Es sind Gruppen junger Männer, Familien, Alte und Kranke. Die meisten kommen aus Syrien und Afghanistan, viele sind vor dem Krieg über das Mittelmeer geflohen. «Die schlimmsten Stunden meines Lebens», erzählt mir Ahmet. Endlich öffnet ein Polizist ein Gitter, die Gruppe kann einen Sektor vorrücken.

03„Sie haben es schon fast geschafft: Diese Flüchtlinge stehen im letzten Sektor vor der Registrierungsstelle. Sobald das Gitter geöffnet wird, erhalten Sie warmes Essen, Kleidung, Strom für ihr Handy – und das offizielle Papier, das ihnen die Weiterreise in Europa ermöglicht.“

Kälte, Hunger, kein Geld

Einige Männer rennen los, reissen andere mit. Panik kommt auf, manche fallen hin. Die Polizisten am Rand schreien und zücken ihre Schlagstöcke. Auch ich rufe den Leuten zu, ruhig zu bleiben. Wie alle Freiwilligen trage ich eine gelbe Warnweste und bin hierhergekommen, um die Situation in Preševo für die Flüchtlinge erträglicher zu machen.

02„Kurz nach der Dämmerung erreichen die ersten Sonnenstrahlen die staubige Strasse. Die Kälte ist eine riesige Belastung für die Wartenden.“

Nach einigen Minuten hat sich die Masse beruhigt, die Leute warten ruhig hinter den Absperrungen. «Wie geht es euch?», frage ich sie. «Gut!», rufen sie. Dass dies nicht stimmt, ist offensichtlich. Viele schlottern, andere haben ihre Familien auf der Flucht verloren, Dritte haben nicht genug Geld, um die Weiterreise mit dem Bus zu bezahlen.

06„Der Anfang der Warteschlange im Morgengrauen. Nach einer harten Nacht ist der Boden verschmutzt, Hunde streunen herum.
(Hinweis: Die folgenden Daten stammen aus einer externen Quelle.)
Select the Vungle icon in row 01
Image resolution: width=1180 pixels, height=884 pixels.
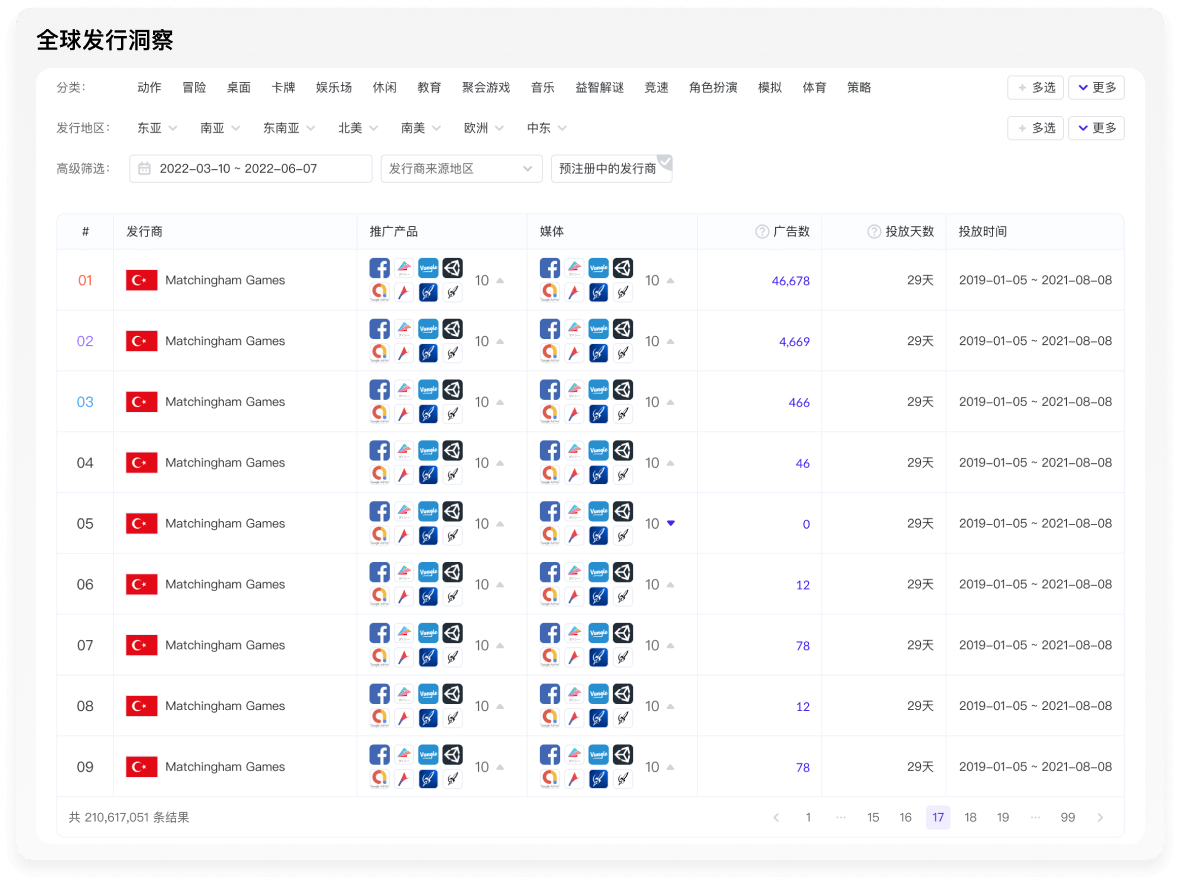428,267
Den Neuankömmlingen hinter den Absperrungen stehen mehrere Stunden Wartezeit bevor.“

Auch Hunger ist ein Thema: «Gestern habe ich in Mazedonien einen Apfel gegessen», erzählt mir Djemal aus Syrien. «Das war meine letzte Mahlzeit.» Ich verteile gesüssten Tee und Snacks. Essen zu kochen wurde uns von den Behörden aus hygienischen Gründen verboten.

08„Eine Helferin verteilt Lollis an Kinder, die beim Busbahnhof auf die Abfahrt nach Kroatien warten.“

Helfer müssen sparsam sein

Es ist dunkel, alles ist schmutzig und vor allem ist es sehr kalt. Die Ärzte von Médecins sans Frontières (MSF) behandeln in der Warteschlange viele Menschen wegen Unterkühlung. Ansonsten sind ausser den rund 30 freiwilligen Helfern aus der ganzen Welt keine Organisationen anwesend, um die bis zu 10‘000 Flüchtlinge täglich in der Warteschlange zu betreuen. Erst im Registrierungsbereich verteilen Hilfsorganisationen Essen und Kleider.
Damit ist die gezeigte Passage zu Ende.